The number of industries and the ways in which they are using TensorFlow are numerous. Coming with benefits like scalability, efficient debugging, and amazing community support, TensorFlow is one of the best technologies to use for a company's growth. 

However, you need to hire TensorFlow developers who can work on all these in-built and connected applications to help you build the perfect product. TensorFlow has great futuristic applications, which attracts a great deal of attention and developers. 

Skuad specializes in hiring technical professionals from all fields. We understand your requirements and then create the required recruitment processes. Associating with Skuad means that you can hire TensorFlow developers at cost-effective rates and with a flexible system. 

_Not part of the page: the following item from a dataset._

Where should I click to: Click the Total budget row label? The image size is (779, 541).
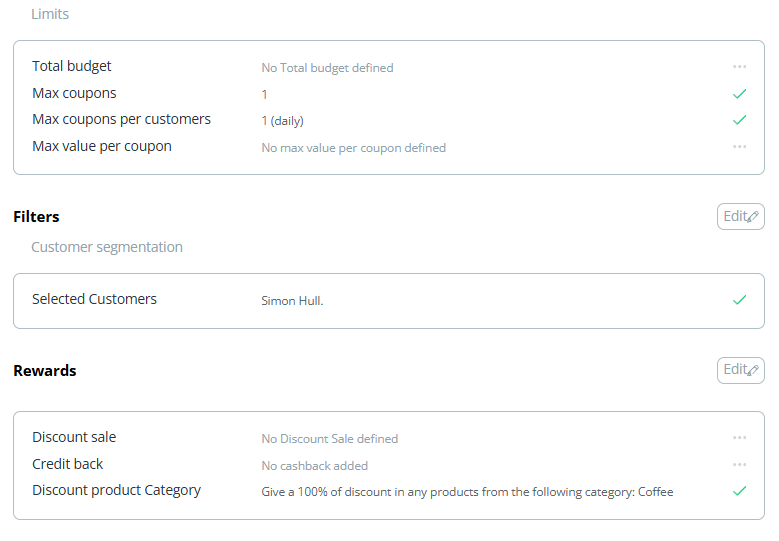72,66
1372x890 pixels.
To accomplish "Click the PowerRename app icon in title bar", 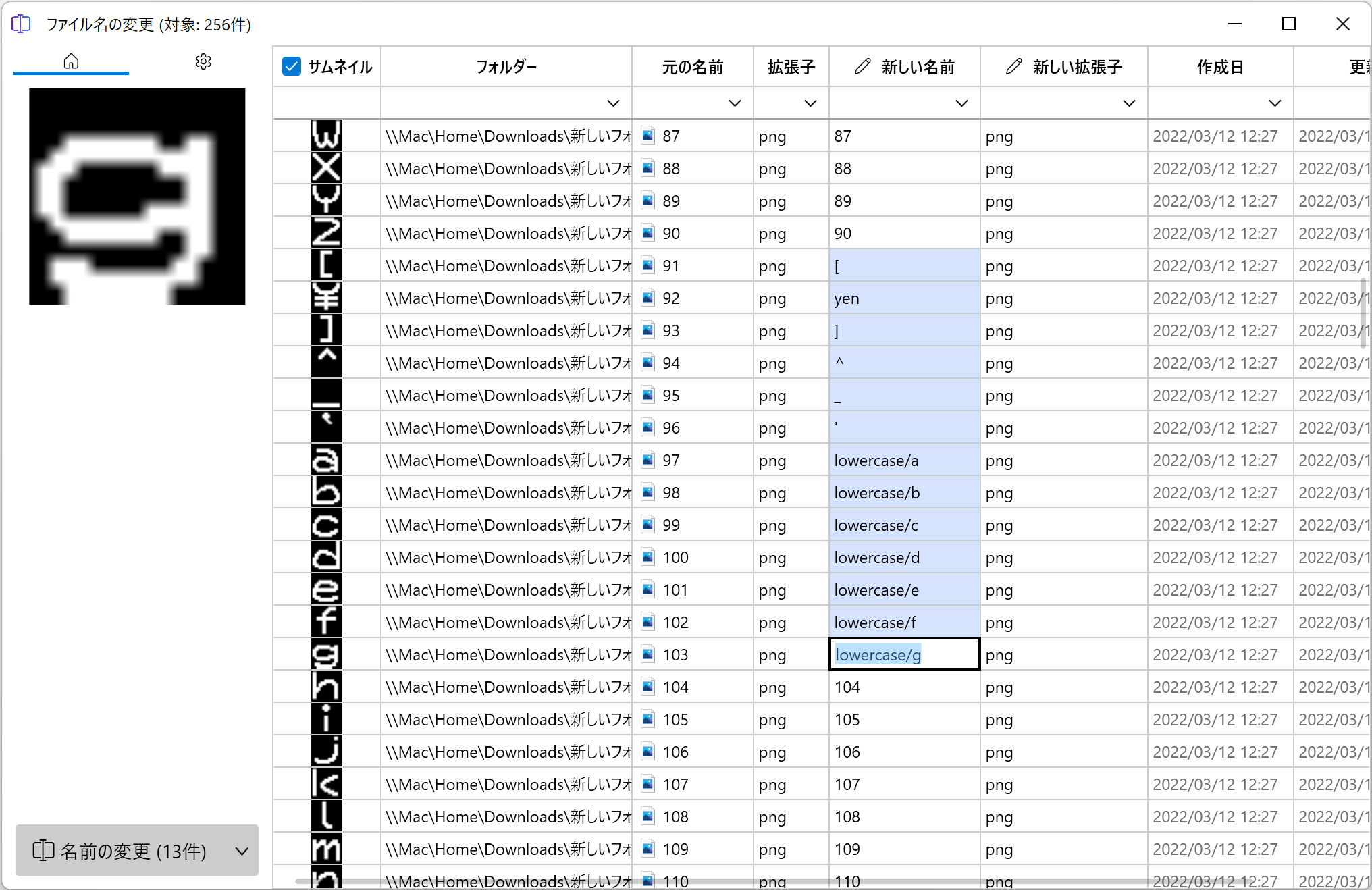I will 21,24.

Hard Skills Requirements for TensorFlow Developer

  • Knowledge of machine learning and deep learning along with their algorithms and their work procedures. 
  • Experience of working with Python and C++. 
  • Understanding of neural networks and their impact.
  • Good at analyzing data and businesses. 
  • Proficient in TensorFlow and its applications. 
  • Understanding the workings of a cloud environment. 
  • Ability to articulate the best data flow structures for implementing machine learning pipelines. 
  • Work to identify the requirements of the project and the motive behind using TensorFlow to create the project. 
  • Demonstrable experience in breaking down complex project requirements into small understandable parts for easy development. 
  • Has worked with cloud platforms like AWS or Azure. 
  • Can write, train, implement and debug the coding scripts and modules based on machine learning. 
  • Create internal tools and guides for accessing the machine learning models to help the team visualize results and understand model performance. 
  • Can write easy to follow code. 
  • Preferably having experience with Kubernetes, Docler, data engineering, and Machine Learning Ops. 
  • Understands the future impact of Artificial Intelligence and brings that understanding into work while developing projects. 
  • Has the ability to create prototypes and proof of concept quickly while evaluating the impact of all the technologies and frameworks that must be used. 
  • Familiarity with CI/CD tools along with standard development practices. 

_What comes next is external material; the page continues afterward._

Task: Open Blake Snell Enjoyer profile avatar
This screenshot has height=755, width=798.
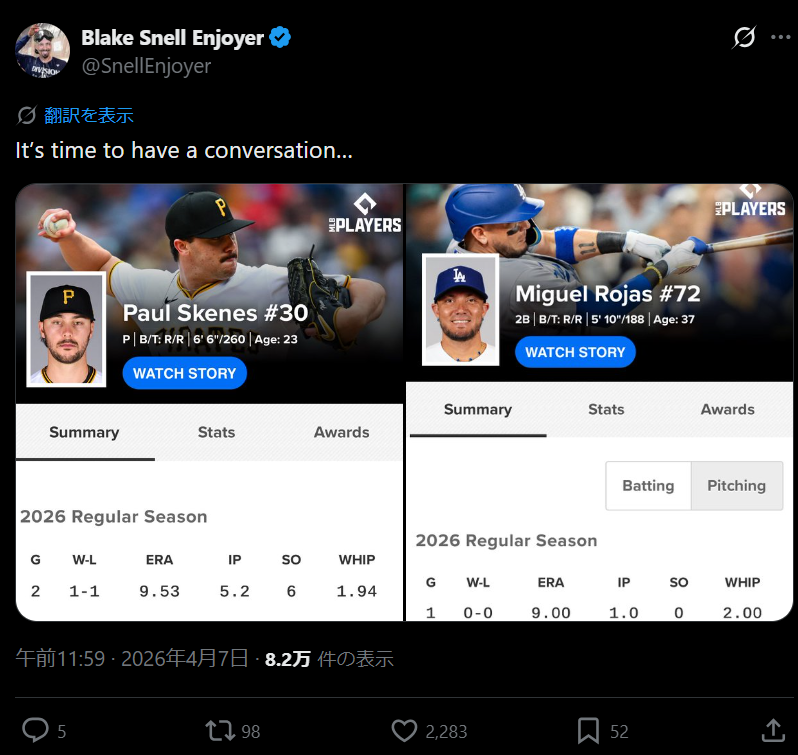Action: pyautogui.click(x=42, y=50)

Soft Skills Required for TensorFlow Developers

  • Shows the enthusiasm to learn new things and work on upskilling. 
  • Participates in team discussions and brainstorming sessions to bring new ideas to the table. 
  • Collaborate with other teams and developers.
  • Can adhere to deadlines and complete the work on time. 
  • Shows the ability to handle a development team of junior developers, helping them get better at their skills. 
  • Demonstrates impressive interpersonal and communication skills.
  • Can work independently in a remote environment.